## ЗАДАНИЯ ДЛЯ ВЫПОЛНЕНИЯ
**a)** Верните без изменений фрагмент текста о таборе от слов «Гудит бензопила –» до слов «мужчины). Никакого ясновидения.» включительно.
**b)** Преобразуйте в таблицу Markdown со столбцами «Номер» и «Содержание» отрезок строк данных от строки, содержащей «Where should I click to: Click the Critical», до строки, содержащей «(x=86, y=103)», включительно. Пустые строки не включайте.

В таборе над Славой привычно подтрунивают, а мне его жалко. В советское время он отсидел за воровство («Его в тюрьме пытали», – смеется Джоник), спекулировал алкоголем. Потом я как-то видел – он работал кондуктором на одном из маршрутов, следующих в Авдотьино. За рулем тоже был кто-то из котляров.
Гудит бензопила – цыгане режут тополь, потому что зима и дров нужно много. Валят и пилят, разумеется, втихую – никаких санкций на добычу леса у них не имеется.
Основной вид заработка – чермет, цветмет, сезонные строительные работы по дачам, при случае – воровство. Украсть и не попасться, обмануть и удрать – это для многих вершина карьеры, искусный пируэт, а не зазорное занятие.
Целый отряд из цыганских женщин торчит на остановке в ожидании автобуса – поехали гадать, но у них никто не верит, что они способны предсказывать судьбу или видеть будущее («Чешут, обманывают», – комментируют мужчины). Никакого ясновидения.

## СТРОКИ ДАННЫХ
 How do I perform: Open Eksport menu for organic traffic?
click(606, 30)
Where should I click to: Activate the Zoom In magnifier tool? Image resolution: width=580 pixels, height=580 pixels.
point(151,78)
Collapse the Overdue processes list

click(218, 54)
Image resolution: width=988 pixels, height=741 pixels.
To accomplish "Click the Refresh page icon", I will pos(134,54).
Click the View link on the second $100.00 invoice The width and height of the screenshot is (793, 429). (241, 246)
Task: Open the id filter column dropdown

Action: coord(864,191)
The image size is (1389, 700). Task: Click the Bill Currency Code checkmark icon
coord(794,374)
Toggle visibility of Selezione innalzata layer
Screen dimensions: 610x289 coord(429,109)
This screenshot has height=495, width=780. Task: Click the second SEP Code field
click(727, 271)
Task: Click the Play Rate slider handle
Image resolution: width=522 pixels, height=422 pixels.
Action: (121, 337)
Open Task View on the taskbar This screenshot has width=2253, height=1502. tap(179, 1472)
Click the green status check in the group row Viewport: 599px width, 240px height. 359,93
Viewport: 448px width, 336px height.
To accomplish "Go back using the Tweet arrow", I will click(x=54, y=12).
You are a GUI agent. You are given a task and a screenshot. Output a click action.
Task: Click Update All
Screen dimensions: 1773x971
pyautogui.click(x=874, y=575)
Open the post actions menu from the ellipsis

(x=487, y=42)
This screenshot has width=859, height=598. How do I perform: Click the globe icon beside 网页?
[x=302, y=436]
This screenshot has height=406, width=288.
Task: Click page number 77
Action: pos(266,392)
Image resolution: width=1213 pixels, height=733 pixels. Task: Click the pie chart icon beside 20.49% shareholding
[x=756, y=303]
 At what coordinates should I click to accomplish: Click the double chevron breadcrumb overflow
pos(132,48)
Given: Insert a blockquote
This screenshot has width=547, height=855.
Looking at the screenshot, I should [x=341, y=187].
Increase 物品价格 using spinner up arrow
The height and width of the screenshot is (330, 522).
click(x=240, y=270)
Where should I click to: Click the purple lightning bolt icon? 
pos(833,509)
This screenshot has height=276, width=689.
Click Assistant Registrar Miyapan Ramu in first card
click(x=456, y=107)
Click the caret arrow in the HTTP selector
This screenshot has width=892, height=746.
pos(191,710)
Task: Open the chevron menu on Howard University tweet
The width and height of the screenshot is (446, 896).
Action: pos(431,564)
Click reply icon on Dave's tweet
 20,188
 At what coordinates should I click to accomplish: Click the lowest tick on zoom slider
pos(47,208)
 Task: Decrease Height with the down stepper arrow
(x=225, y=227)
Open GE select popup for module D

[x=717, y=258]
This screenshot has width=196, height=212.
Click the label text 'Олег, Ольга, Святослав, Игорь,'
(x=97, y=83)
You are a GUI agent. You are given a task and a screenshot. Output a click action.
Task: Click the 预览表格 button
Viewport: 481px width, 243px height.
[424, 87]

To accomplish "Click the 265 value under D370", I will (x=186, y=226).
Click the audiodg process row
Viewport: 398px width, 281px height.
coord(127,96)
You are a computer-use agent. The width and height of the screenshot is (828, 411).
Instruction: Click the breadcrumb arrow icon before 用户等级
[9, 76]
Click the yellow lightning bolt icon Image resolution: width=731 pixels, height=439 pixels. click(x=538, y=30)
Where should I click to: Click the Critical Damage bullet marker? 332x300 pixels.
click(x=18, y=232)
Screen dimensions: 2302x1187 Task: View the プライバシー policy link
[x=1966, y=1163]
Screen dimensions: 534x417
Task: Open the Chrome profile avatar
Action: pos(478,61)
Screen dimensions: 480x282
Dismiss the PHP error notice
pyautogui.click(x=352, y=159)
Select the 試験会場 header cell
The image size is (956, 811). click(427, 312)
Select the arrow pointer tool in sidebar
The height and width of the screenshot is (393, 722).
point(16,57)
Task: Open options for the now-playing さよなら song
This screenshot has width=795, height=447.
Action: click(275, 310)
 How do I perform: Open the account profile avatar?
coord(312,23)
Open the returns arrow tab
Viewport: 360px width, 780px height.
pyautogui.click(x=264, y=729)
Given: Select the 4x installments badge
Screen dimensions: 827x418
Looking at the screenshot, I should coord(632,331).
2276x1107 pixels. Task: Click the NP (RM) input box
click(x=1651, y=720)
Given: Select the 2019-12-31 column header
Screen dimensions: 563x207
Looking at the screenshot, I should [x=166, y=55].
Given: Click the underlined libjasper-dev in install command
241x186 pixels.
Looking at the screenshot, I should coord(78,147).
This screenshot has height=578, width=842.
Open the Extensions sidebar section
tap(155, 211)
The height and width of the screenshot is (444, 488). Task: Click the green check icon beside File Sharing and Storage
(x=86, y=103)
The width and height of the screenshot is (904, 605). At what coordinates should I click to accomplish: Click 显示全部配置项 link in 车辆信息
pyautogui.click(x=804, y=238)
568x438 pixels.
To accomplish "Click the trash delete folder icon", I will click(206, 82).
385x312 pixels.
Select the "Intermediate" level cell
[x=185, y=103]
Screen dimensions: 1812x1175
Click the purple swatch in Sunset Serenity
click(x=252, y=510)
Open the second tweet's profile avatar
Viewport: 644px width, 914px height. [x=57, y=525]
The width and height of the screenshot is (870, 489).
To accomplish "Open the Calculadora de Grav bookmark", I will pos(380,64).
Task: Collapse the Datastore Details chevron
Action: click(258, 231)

## ОТВЕТЫ К ЗАДАНИЯМ
**a)**
Гудит бензопила – цыгане режут тополь, потому что зима и дров нужно много. Валят и пилят, разумеется, втихую – никаких санкций на добычу леса у них не имеется.
Основной вид заработка – чермет, цветмет, сезонные строительные работы по дачам, при случае – воровство. Украсть и не попасться, обмануть и удрать – это для многих вершина карьеры, искусный пируэт, а не зазорное занятие.
Целый отряд из цыганских женщин торчит на остановке в ожидании автобуса – поехали гадать, но у них никто не верит, что они способны предсказывать судьбу или видеть будущее («Чешут, обманывают», – комментируют мужчины). Никакого ясновидения.

**b)**
| Номер | Содержание |
|---|---|
| 1 | Where should I click to: Click the Critical Damage bullet marker? 332x300 pixels. |
| 2 | click(x=18, y=232) |
| 3 | Screen dimensions: 2302x1187 Task: View the プライバシー policy link |
| 4 | [x=1966, y=1163] |
| 5 | Screen dimensions: 534x417 |
| 6 | Task: Open the Chrome profile avatar |
| 7 | Action: pos(478,61) |
| 8 | Screen dimensions: 480x282 |
| 9 | Dismiss the PHP error notice |
| 10 | pyautogui.click(x=352, y=159) |
| 11 | Select the 試験会場 header cell |
| 12 | The image size is (956, 811). click(427, 312) |
| 13 | Select the arrow pointer tool in sidebar |
| 14 | The height and width of the screenshot is (393, 722). |
| 15 | point(16,57) |
| 16 | Task: Open options for the now-playing さよなら song |
| 17 | This screenshot has width=795, height=447. |
| 18 | Action: click(275, 310) |
| 19 |  How do I perform: Open the account profile avatar? |
| 20 | coord(312,23) |
| 21 | Open the returns arrow tab |
| 22 | Viewport: 360px width, 780px height. |
| 23 | pyautogui.click(x=264, y=729) |
| 24 | Given: Select the 4x installments badge |
| 25 | Screen dimensions: 827x418 |
| 26 | Looking at the screenshot, I should coord(632,331). |
| 27 | 2276x1107 pixels. Task: Click the NP (RM) input box |
| 28 | click(x=1651, y=720) |
| 29 | Given: Select the 2019-12-31 column header |
| 30 | Screen dimensions: 563x207 |
| 31 | Looking at the screenshot, I should [x=166, y=55]. |
| 32 | Given: Click the underlined libjasper-dev in install command |
| 33 | 241x186 pixels. |
| 34 | Looking at the screenshot, I should coord(78,147). |
| 35 | This screenshot has height=578, width=842. |
| 36 | Open the Extensions sidebar section |
| 37 | tap(155, 211) |
| 38 | The height and width of the screenshot is (444, 488). Task: Click the green check icon beside File Sharing and Storage |
| 39 | (x=86, y=103) |